-- start Text passage --

- Born: 6 October 1917
- Died: 18 September 2013 (aged 95)
- Occupation: Historian

= Raoul Girardet =

French historian (1917–2013)

Raoul Girardet (6 October 1917 – 18 September 2013) was a French historian who specialized in military societies, colonialism and French nationalism.
As a young man he was involved with the right-wing Action Française movement.
He was not antisemitic, but was passionately nationalistic.
During World War II he supported the French Resistance. Later he supported the OAS struggle against giving independence to Algeria.

==Life==
Girardet was born on 6 October 1917. His father, grandfather, uncle and cousin were career officers, and he was named after an uncle killed in action in September 1914 during World War I.
He attended the école Levert in Belleville and then the Lycée Voltaire in the 11th arrondissement of Paris.
He was influenced by the work of Péguy.
In the 1930s he was involved in the right-wing Action Française.
During World War II he studied at the Sorbonne, where he was taught by Pierre Renouvin and Jérôme Carcopino.
He passed his agrégation in History, qualifying as a teacher.
He did not share the antisemitism of some followers of Maurras and eventually joined the resistance, like many other Action Française sympathizers.
He was later awarded the Croix de Guerre 1939–1945 and was made an officer of the Legion of Honour.

At the start of the German occupation of France Roland Laudenbach co-edited the literary review Prétexte with Jean Turlais and François Sentein, and was associated with the theater company "Le Rideau des jeunes" led by Pierre Franck, whom he had met through Jean Cocteau.
Prétexte was replaced by Cahiers de la génération in 1941, and its team became the core of the Cahiers français published by the Vichy youth organization.
The Cahiers français attracted nonconformists of the 1930s such as Louis Salleron, Jean de Fabrègues, René Vincent and Pierre Andreu, and followers of Charles Maurras such as Raoul Girardet, Antoine Blondin and Jean Turlais.

Raoul Girardet specialized as a historian in military societies, the colonial concept and French nationalism.
In 1953, as a teacher at the Lycée Lakanal, he published La Société militaire, which attracted much attention.
He was appointed assistant and then assistant master at the Sorbonne.
During the Algerian War he remained faithful to the idea of French Algeria, and thought that General Charles de Gaulle had betrayed the people.

-- end Text passage --
-- start Raw data --

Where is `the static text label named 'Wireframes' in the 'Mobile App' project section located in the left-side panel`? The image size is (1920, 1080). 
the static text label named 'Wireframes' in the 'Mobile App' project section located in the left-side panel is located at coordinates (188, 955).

-- end Raw data --

## List of tasks
1. List the 1930s nonconformists that the passage about Raoul Girardet names as drawn to the Cahiers français.
2. Go on with the passage about Raoul Girardet from where it ends.

## Answers provided
1. Louis Salleron, Jean de Fabrègues, René Vincent, Pierre Andreu

2.
To some extent he participated in the activities of the OAS in the "Action politique et propagande" branch, along with intellectuals such as François Bluche, Jules Monnerot and Jacques Laurent.
He wrote for L'Esprit public, and signed a manifesto affirming the "civilizing mission" of the army in Algeria, along with writers such as Roger Nimier and Henri Massis.
In 1961 he was arrested for his activism in favour of the OAS, which resisted giving Algeria independence.
His involvement with the OAS earned him an arrest and time in jail.

After this he mainly devoted himself to work on the major themes of nationalism, colonialism and the military question.
He became a lecturer and then a professor at the Institut d'études politiques de Paris (IEP) in Paris.
In the 1960s he taught a course at the IEP on "The Movement of Political Ideas in Contemporary France" with René Rémond and Jean Touchard, Secretary General of the National Foundation for Political Science.
He published reference works on The Military Society in France, French Nationalism and The Colonial Idea in France, And an essay on Myths and Political Mythologies.
In 1990 in Singulièrement libre, a book of interviews with the journalist Pierre Assouline, he reasserted his love of his country which led to his participation in the Resistance and is commitment to French Algeria.
Girardet died on 18 September 2013 at the age of 95.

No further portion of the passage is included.